Retype the entries below exactly, starting at the line containing "Where should I" and continuing through the last line of the entries.
────────
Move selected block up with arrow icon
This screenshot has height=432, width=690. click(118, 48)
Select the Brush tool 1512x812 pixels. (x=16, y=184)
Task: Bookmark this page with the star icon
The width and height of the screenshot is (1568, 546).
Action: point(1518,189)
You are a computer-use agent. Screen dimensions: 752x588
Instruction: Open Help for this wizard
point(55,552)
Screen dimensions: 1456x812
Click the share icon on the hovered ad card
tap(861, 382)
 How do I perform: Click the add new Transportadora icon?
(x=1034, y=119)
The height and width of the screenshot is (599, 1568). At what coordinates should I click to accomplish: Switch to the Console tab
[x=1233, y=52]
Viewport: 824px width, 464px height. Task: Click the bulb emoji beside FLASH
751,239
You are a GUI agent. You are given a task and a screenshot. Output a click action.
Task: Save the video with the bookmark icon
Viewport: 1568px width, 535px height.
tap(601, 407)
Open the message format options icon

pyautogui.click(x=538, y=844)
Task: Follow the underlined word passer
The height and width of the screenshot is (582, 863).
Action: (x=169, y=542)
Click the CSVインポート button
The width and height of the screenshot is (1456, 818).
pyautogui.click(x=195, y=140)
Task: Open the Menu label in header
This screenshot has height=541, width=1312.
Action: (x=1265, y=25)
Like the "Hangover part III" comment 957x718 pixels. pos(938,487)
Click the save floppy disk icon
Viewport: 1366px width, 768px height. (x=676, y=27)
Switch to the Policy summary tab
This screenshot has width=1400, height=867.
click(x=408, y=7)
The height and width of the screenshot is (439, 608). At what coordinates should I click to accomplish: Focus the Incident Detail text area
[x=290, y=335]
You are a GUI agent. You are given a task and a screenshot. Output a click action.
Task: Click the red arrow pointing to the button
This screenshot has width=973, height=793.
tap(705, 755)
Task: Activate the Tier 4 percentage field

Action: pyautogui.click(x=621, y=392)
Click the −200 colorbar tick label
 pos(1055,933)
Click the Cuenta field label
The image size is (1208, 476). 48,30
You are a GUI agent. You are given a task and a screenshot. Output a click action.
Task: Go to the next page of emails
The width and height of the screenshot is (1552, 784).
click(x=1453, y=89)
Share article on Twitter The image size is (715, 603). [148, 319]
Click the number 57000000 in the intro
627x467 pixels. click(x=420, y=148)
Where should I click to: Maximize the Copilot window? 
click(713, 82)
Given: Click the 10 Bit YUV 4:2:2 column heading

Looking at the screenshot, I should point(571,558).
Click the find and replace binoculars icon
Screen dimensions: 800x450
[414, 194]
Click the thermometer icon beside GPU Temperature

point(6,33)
────────
**Response**:
Where should I click to: Maximize the Copilot window? 
click(713, 82)
Given: Click the 10 Bit YUV 4:2:2 column heading

Looking at the screenshot, I should point(571,558).
Click the find and replace binoculars icon
Screen dimensions: 800x450
[414, 194]
Click the thermometer icon beside GPU Temperature

point(6,33)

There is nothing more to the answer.